On Feb 25, 2011, at 4:29 AM, Rudi Ahlers Rudi@SoftDux.com wrote:
On Wed, Feb 23, 2011 at 4:33 PM, Ross Walker rswwalker@gmail.com wrote:
On Feb 23, 2011, at 3:42 AM, Rudi Ahlers Rudi@SoftDux.com wrote:
On Wed, Feb 23, 2011 at 9:06 AM, yonatan pingle yonatan.pingle@gmail.com wrote:
you should have a look at your I/O disk status.
try with iostat -dx 5 to see the disk utilization info over time. when it comes to slowdown on a virtual environment on a Desktop grade machine, i suspect disk I/O latency and bottleneck as a cause.

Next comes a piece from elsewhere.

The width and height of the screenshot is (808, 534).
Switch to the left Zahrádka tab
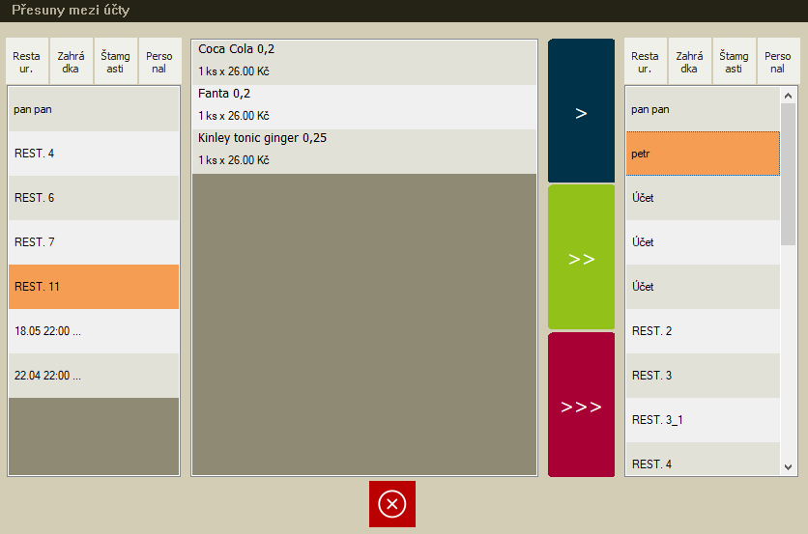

Thanx, I don't know how to interpret the results (yet), but here's the current output:
Device: rrqm/s wrqm/s r/s w/s rsec/s wsec/s avgrq-sz avgqu-sz await svctm %util
Knowing the columns helps here,
rrqm/s and wrqm/s, mean read/write requests merged a second, shows how well scheduler is merging contiguous io operations
r/s and w/s, read/write io operations a second
rsec/s and wsec/s, read/write sectors a second, I usually use the -k option so it displays as kilobytes a second
avgrq-sz, shows average request size in the unit of choice, here being sectors, I wish it'd separate reads from writes, but oh well
avgqu-sz, average amount of io operations waiting for service, smaller is better
await, average time an io operation waited on queue to be serviced in ms, again smaller is better
svctm, last time it took to service an io operation, how long the drive took to perform the operation from when it left queue to when a result was returned
%util, the estimated drive utilization based on svctm, await and avgqu-sz
For lockups though I'd look at dmesg and xen log, xmlog I think is the command.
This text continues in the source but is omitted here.